Potential pay raise despite budget shortfall

Ben Prengler

Even though the Lovejoy ISD will see a budget shortfall of more than $2 million for the 2014-15 school year, the district is considering a pay raise for teachers.

Riley Laurence, Staff Reporter

Even though the Lovejoy ISD will see a budget shortfall of more than $2 million for the 2014-15 school year, the district is considering a pay raise for teachers.

“The norm is for the teachers to get a 3 percent increase in pay throughout the years,” Employee Budget Advisory Committee member Bethany Stuard said. “They want to make sure that the best teachers come to Lovejoy and don’t start getting paid better in the surrounding districts.”

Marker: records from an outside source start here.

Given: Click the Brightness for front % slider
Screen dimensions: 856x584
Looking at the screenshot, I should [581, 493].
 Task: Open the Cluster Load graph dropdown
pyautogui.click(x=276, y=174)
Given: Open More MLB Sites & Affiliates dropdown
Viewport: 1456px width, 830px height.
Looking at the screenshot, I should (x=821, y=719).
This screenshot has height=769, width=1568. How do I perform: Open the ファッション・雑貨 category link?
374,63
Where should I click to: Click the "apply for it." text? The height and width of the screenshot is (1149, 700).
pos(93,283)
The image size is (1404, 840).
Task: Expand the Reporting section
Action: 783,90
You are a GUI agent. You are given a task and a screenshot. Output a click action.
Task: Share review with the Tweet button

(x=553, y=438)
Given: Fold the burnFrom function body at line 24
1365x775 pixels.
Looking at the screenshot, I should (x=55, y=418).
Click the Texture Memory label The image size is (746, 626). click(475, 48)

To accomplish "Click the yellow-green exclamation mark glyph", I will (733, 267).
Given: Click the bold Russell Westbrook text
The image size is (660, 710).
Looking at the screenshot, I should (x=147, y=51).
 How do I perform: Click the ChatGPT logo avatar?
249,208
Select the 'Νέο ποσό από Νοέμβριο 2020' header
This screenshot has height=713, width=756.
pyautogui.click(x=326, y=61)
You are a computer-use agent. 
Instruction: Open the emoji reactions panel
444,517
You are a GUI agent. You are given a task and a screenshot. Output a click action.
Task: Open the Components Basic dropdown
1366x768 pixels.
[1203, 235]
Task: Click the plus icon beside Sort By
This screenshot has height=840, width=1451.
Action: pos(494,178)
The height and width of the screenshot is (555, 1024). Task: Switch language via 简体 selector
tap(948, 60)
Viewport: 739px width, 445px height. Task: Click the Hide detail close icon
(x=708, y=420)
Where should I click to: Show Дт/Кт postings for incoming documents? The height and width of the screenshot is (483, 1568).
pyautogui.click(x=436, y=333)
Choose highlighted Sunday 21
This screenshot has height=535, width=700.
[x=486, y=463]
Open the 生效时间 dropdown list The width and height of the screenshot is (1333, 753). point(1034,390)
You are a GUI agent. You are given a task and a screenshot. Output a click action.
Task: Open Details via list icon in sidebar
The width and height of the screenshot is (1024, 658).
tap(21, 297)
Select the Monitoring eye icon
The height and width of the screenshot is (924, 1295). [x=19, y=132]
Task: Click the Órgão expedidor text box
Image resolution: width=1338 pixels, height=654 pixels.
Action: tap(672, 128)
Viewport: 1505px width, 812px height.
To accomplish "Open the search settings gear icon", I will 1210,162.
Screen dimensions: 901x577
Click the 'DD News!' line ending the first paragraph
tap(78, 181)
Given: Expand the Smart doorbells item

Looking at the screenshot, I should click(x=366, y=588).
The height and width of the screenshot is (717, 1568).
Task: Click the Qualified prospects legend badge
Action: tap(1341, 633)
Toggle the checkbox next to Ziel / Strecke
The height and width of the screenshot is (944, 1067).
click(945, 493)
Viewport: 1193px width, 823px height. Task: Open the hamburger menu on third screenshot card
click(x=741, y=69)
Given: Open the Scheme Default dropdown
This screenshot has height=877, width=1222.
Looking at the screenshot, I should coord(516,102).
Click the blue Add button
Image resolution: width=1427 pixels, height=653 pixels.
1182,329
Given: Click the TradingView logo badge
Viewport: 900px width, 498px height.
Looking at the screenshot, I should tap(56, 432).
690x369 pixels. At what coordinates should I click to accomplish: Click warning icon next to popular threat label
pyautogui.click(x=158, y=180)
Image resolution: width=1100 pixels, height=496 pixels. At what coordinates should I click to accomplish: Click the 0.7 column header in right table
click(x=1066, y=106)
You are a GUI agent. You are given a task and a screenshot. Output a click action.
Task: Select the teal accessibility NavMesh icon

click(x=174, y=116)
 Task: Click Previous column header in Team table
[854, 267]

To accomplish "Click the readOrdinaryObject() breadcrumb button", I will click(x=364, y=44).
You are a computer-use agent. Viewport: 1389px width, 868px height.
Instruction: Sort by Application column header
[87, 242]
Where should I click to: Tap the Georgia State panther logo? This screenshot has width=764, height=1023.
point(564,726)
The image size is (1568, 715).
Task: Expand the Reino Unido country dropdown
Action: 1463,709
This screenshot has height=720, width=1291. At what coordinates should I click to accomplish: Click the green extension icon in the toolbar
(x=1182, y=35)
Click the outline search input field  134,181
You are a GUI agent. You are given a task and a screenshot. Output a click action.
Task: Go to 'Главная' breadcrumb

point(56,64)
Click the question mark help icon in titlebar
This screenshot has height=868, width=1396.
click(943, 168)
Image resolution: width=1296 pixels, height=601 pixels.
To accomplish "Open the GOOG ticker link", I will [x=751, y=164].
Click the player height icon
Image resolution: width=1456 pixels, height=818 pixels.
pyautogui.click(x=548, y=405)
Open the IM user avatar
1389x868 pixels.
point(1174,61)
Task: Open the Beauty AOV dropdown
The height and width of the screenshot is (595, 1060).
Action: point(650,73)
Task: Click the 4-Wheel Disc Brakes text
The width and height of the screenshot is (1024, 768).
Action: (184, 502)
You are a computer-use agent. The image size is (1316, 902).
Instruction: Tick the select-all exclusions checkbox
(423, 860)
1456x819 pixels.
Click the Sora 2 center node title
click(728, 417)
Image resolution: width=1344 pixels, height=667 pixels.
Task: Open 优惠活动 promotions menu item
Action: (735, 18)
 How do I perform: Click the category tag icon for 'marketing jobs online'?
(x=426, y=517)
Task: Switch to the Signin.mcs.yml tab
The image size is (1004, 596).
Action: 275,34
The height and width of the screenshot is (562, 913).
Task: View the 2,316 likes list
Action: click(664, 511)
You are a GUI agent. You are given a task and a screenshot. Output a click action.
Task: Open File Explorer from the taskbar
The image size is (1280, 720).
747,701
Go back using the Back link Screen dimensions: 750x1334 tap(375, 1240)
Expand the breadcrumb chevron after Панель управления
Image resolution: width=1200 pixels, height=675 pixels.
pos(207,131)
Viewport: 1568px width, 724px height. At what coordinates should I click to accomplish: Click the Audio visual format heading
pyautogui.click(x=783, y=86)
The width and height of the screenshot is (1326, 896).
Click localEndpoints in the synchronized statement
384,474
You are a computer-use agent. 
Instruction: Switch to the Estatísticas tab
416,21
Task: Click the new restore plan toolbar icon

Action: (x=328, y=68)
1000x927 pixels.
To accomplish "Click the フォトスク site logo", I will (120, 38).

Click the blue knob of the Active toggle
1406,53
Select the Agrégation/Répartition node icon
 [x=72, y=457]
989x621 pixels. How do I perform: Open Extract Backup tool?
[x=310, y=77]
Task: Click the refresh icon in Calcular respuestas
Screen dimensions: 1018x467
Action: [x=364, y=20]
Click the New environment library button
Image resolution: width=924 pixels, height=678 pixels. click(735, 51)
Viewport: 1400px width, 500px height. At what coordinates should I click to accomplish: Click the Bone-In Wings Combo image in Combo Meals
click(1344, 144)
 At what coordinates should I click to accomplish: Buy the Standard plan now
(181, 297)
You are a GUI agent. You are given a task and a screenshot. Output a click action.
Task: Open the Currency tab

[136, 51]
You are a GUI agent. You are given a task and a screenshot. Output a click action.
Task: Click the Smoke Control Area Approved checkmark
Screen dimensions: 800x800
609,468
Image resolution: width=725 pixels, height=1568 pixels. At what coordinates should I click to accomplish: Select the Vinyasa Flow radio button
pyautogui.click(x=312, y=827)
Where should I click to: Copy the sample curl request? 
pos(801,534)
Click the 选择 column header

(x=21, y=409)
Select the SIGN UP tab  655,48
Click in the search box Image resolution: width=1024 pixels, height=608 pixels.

The budget shortfall is a result of the Texas state government cutting $5 billion from the public education system in 2011 and promising to give it back to the school districts. However, not all promises are kept. The state government did give back some money, but the district was still paid more than $2 million less than it was promised would be returned.

It’s a situation the district has been planning for since 2013.

“We have been planning the budget for 2014-2015 since the adoption of the 2013-2014 budget in June 2013,” Chief Financial Officer Shay Adams said. “The Superintendent’s Leadership Council (SLC) has devoted time every week since September 2013.”

When the state cut the education budget, LISD chose to eliminate jobs in places that wouldn’t directly affect the students, rather than eliminate teaching positions.

“The district’s philosophy is to eliminate jobs that least affect the students,” Principal Gavan Goodrich said. “We try not to cut any program that the students are in or any teachers that the students have so that when a student walks into the school, they don’t know they’re experiencing a drastic change.”

The school district is planning on making up the money that was not restored through the growth of the student population that comes with the opening of Willow Springs Middle School.

“Because we have opened up a new school, eventually, the money will be made up because we’ll have more students,” Stuard said. “The more students you have, the more funding we get.”